Winner: Paterson Plan Needs Public Scrutiny
Albany, N.Y., December 16—State Senator George Winner (R-C-I, Elmira) said today that Governor David Paterson’s 2009-2010 proposed state budget is going to require a long, hard look from the Legislature and local communities.
Earlier today Paterson briefed legislators on a $121.1-billion state budget proposal, a plan that calls for a wide range of spending cuts and tax and fee increases to close what the governor estimates is a $15.4-billion state budget deficit. Paterson calls for a $4.1-billion package of new or increased taxes and fees.
For more details on the Paterson plan, click here.
Following today’s legislative briefing on Paterson’s budget plan, Winner released the following statement:
"Governor Paterson’s proposed plan calls for significant spending cuts, significant cost shifts to local governments, and an astonishing package of taxes and fees. Fiscal reform in New York State is going to be a work in progress and the actions we take now could impact a generation of New Yorkers. Governor Paterson’s plan leaves upstate legislators with a responsibility to look long and hard at whether the governor’s proposed actions hurt instead of help upstate property taxpayers, the upstate economy, and upstate communities in the long run. That’s what we’ll be doing over the important weeks and months ahead."
The next step in the 2009-10 state budget adoption process will be a close examination of the governor’s proposal by the Legislature’s fiscal committees, which will include a series of public hearings in Albany.
Winner said that he will also schedule a series of public meetings locally to give area residents the opportunity to get more detailed information on and share their opinions and suggestions about Paterson’s budget proposal. He said this year’s meetings will be especially important.
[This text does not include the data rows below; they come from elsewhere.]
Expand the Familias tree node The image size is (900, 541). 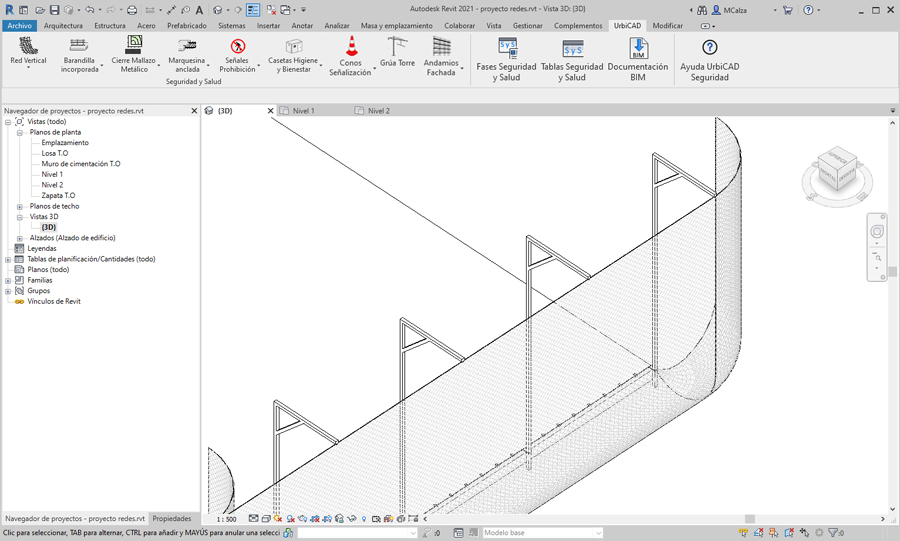8,280
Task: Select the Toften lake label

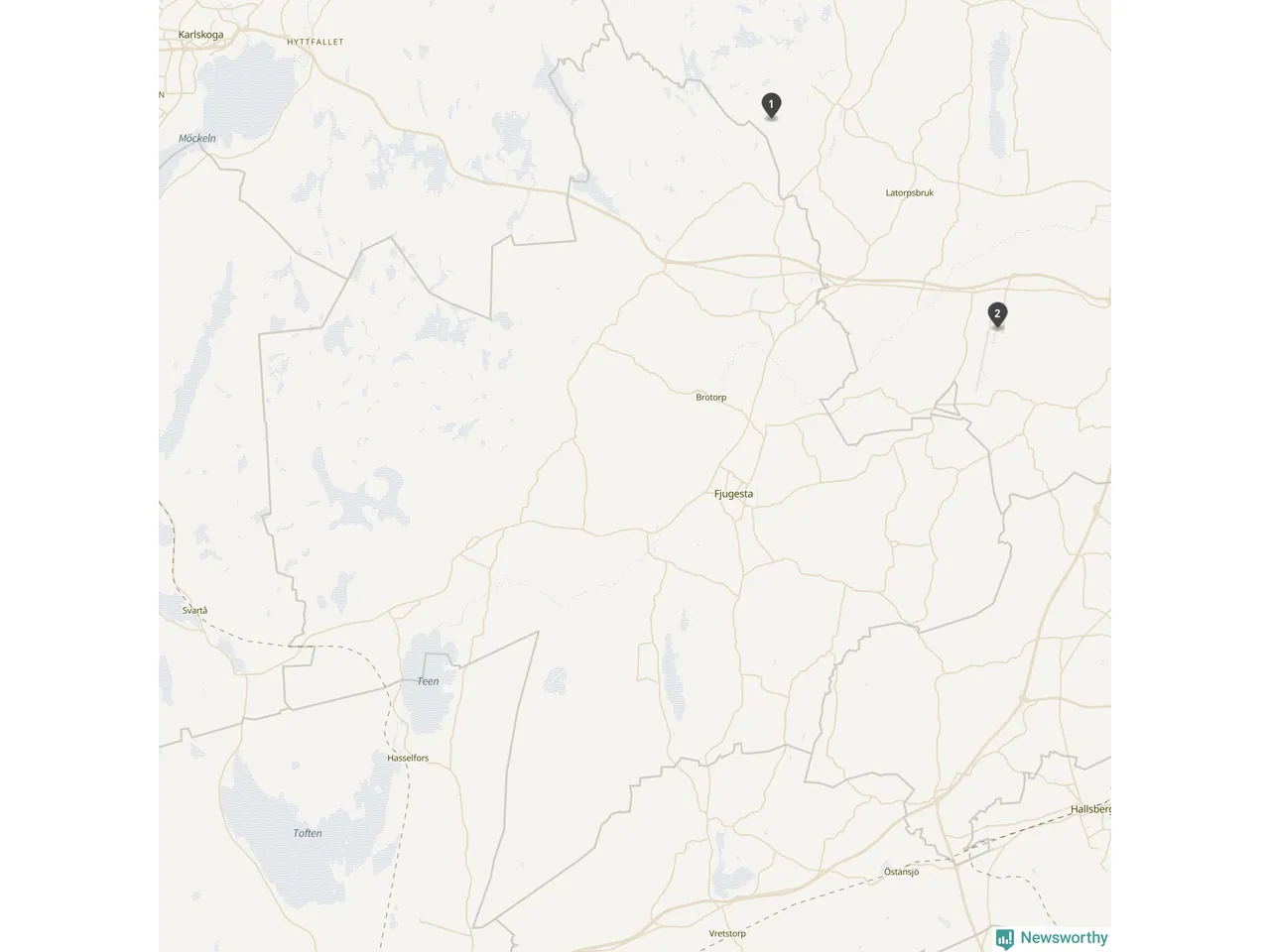Action: [x=308, y=833]
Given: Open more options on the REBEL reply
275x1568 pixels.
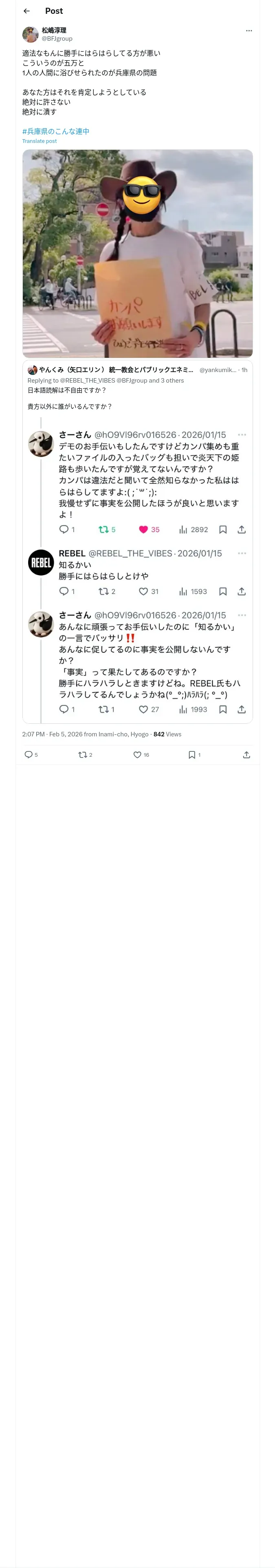Looking at the screenshot, I should click(242, 553).
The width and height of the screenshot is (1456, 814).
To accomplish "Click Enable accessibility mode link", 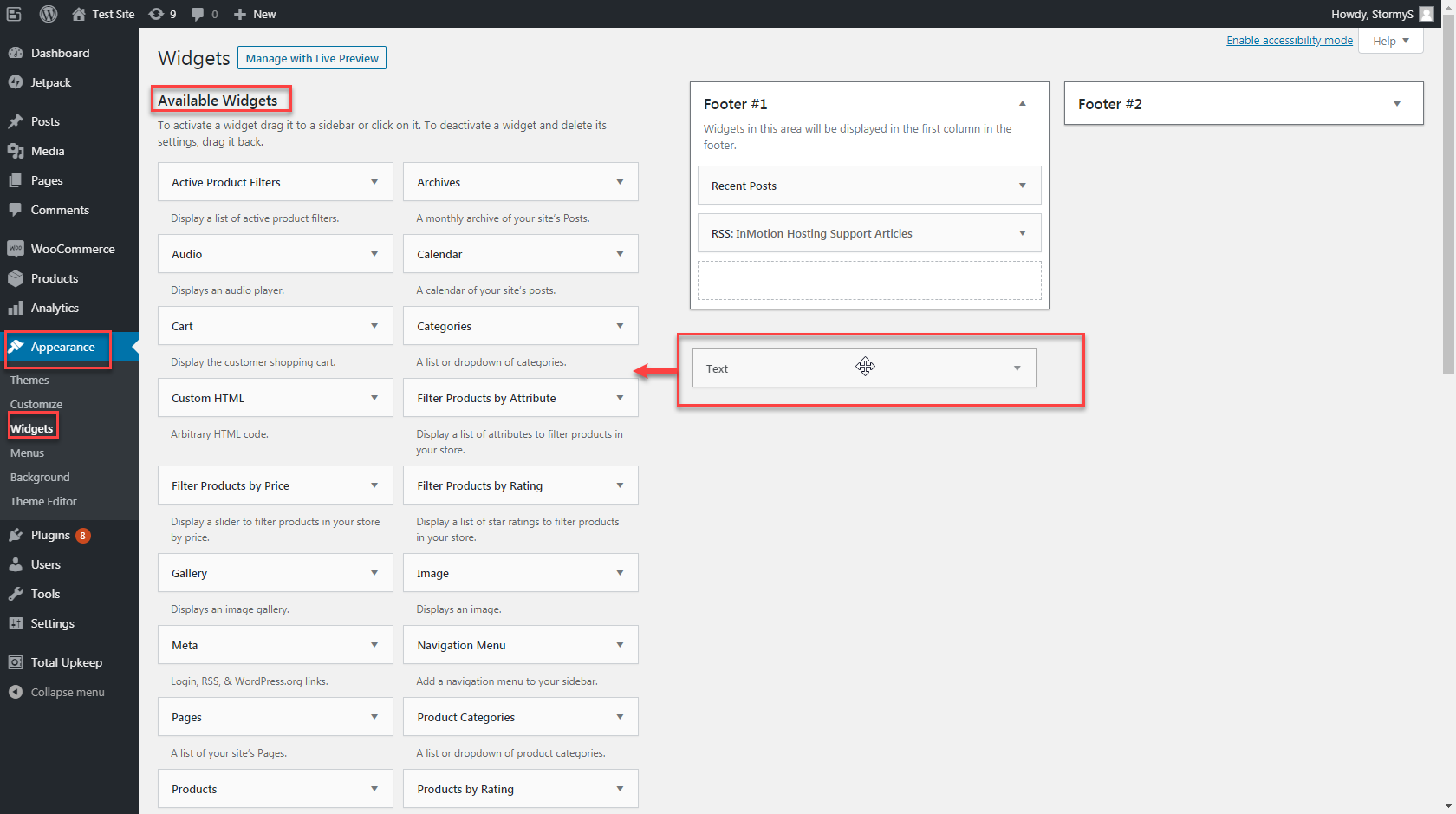I will click(x=1289, y=40).
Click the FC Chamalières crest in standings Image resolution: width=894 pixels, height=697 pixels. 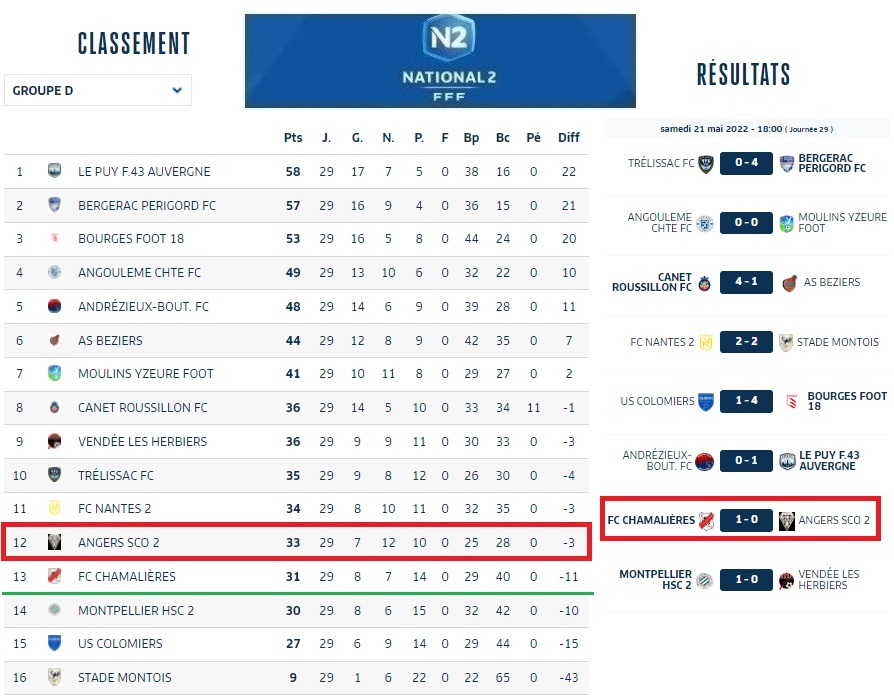[54, 576]
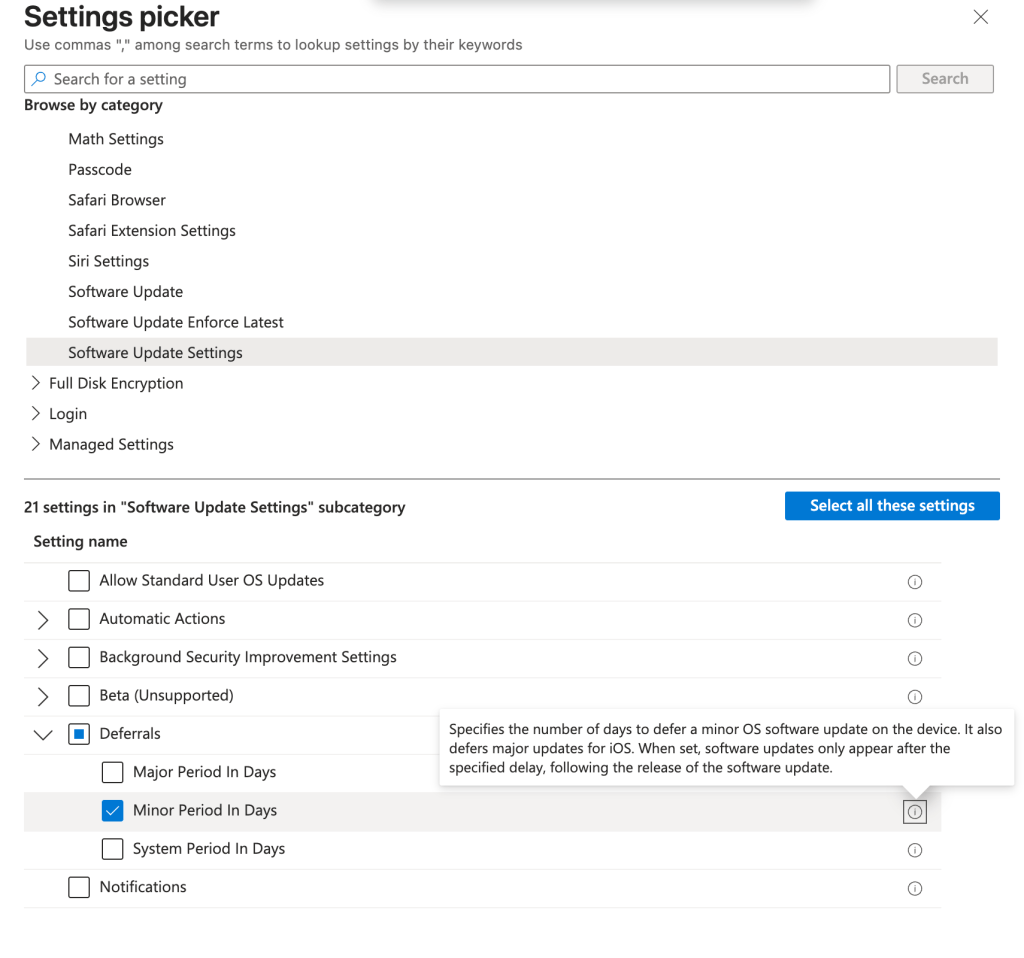1024x958 pixels.
Task: Enable the Allow Standard User OS Updates checkbox
Action: [x=79, y=581]
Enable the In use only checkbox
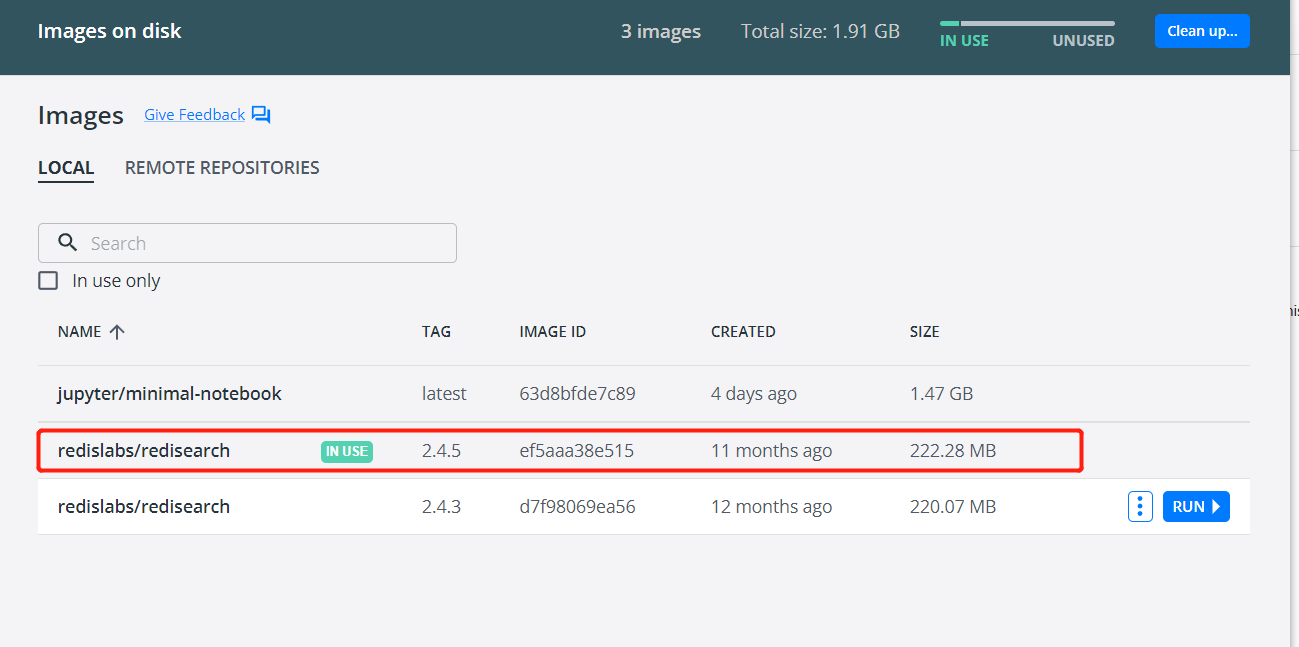The width and height of the screenshot is (1299, 647). coord(48,280)
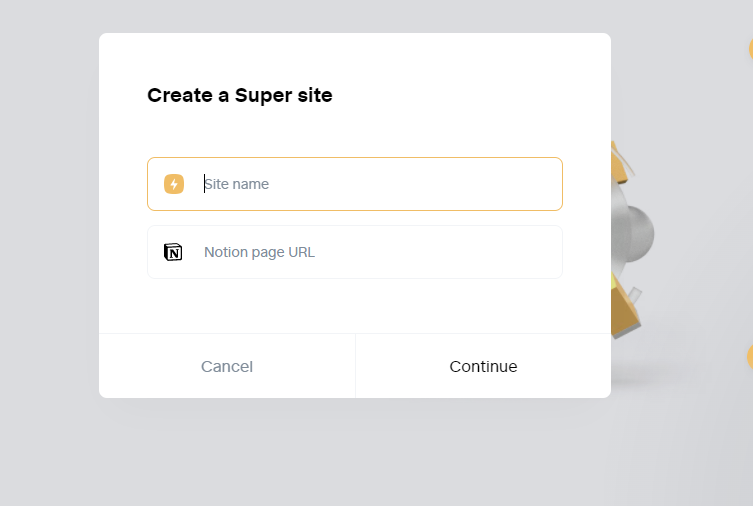This screenshot has height=506, width=753.
Task: Click the gold shape atop the illustration
Action: 619,162
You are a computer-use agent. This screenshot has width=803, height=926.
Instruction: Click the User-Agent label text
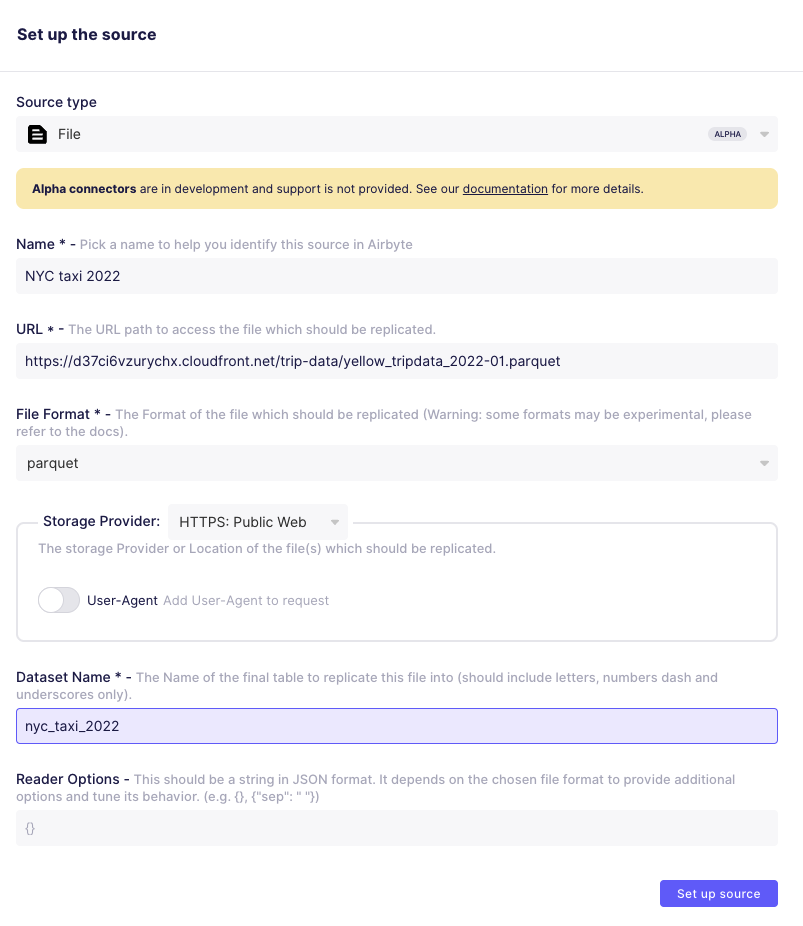pos(121,600)
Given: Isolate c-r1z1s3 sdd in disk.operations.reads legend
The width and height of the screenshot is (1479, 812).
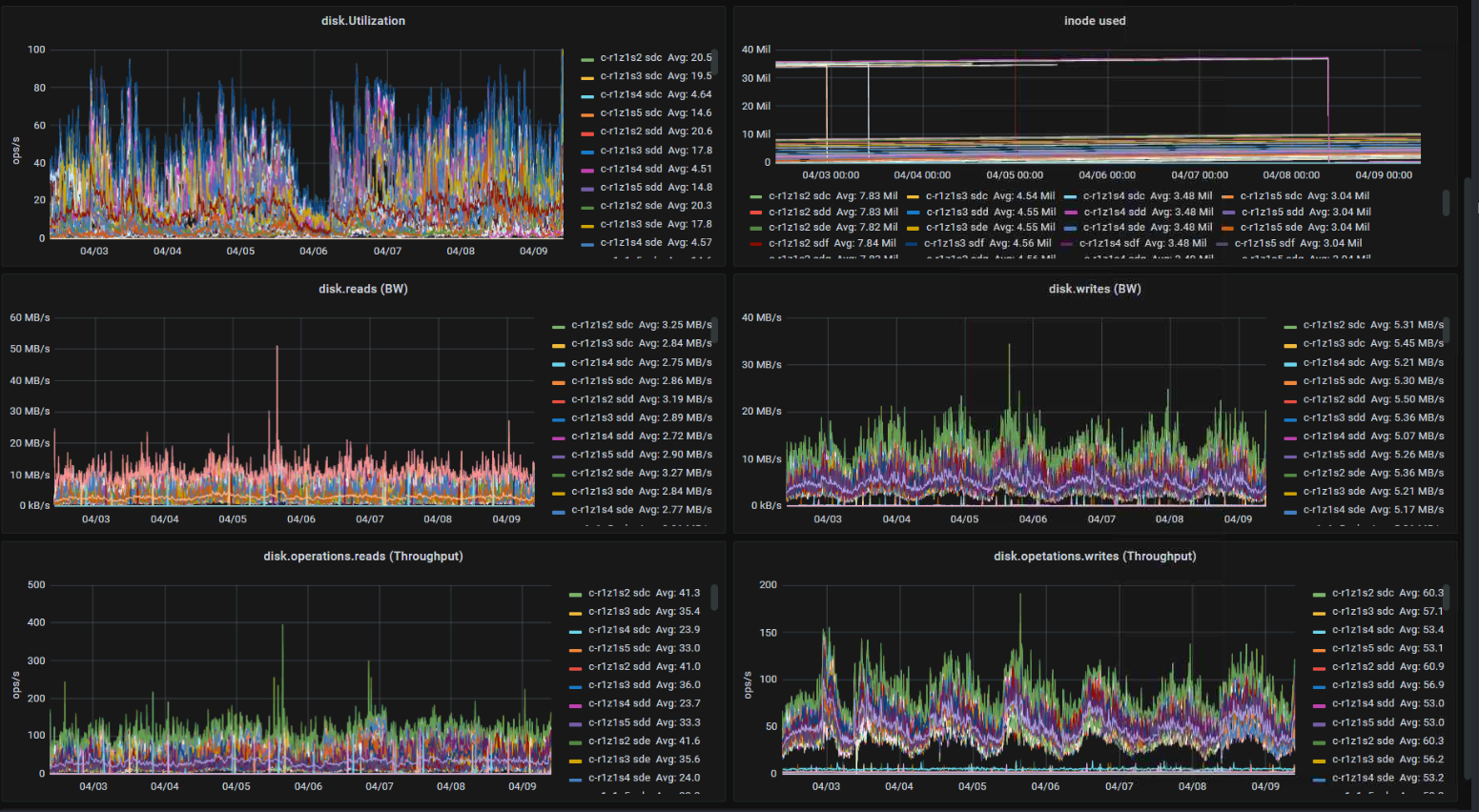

"I look forward to hearing directly from this region’s local leaders and concerned citizens. It’s important to determine if the scope of the governor’s plan offers the best way for our communities to move forward," said Winner, whose 53rd District includes all of Chemung, Schuyler, Steuben and Yates counties, and part of Tompkins County (the city of Ithaca, and the towns of Enfield, Ithaca, Newfield and Ulysses).